The polls released Monday, the day before the New Hampshire primary, ranged widely in their results, showing Sen. John F. Kerry of Massachusetts with a lead over former Vermont Gov. Howard Dean that ranged from 21 percentage points to 3. By Tuesday, the six polls that were released had largely converged, with several showing Kerry winning by 10 to 13 points. He eventually won by 13 percentage points.

Compared to four years ago in New Hampshire, when some pre-primary polls ended up wrong, or even two weeks ago before the Iowa caucuses, where polls wrongly predicted a close race, the New Hampshire polls “as a group were marvelous this time out,” said Gary Langer, director of polling for ABC News.

CNN’s misgivings notwithstanding, the polls are not likely to go away. Without their own polls, news organizations said they would have to rely on those generated by the campaigns. The day before October’s California recall vote, Langer said, Gov. Gray Davis’ campaign was telling journalists that it had a poll showing the race was dead even; Arnold Schwarzenegger eventually won by a wide margin.

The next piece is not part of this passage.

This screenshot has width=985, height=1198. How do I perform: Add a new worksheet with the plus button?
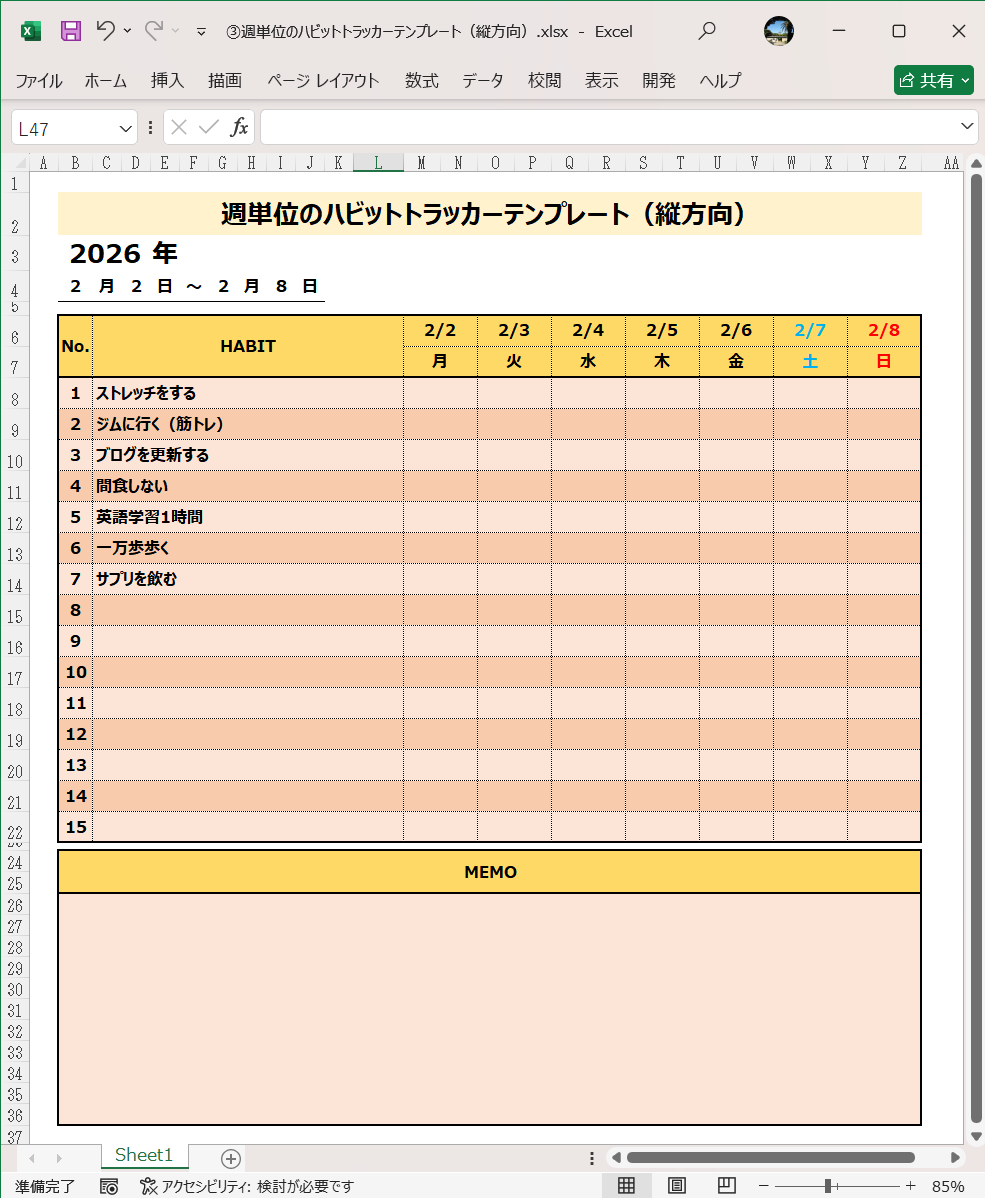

“It is true that the zone has basically been flooded,” said Elizabeth Wilner, NBC News’ political director. But if NBC didn’t have its own Reuters/MSNBC/Zogby International poll, she said, “you’d be forced to rely on” those from the campaigns themselves. “It’s just one more tool you can use to form a picture.”

As the polls have proliferated, they have taken up an increasing amount of air time. Hannon, worried about what he called an “increasing susceptibility to journalism by polling,” a couple weeks ago challenged two CNN reporters to get through the day without referring to poll numbers, which he called “journalistic crutches.”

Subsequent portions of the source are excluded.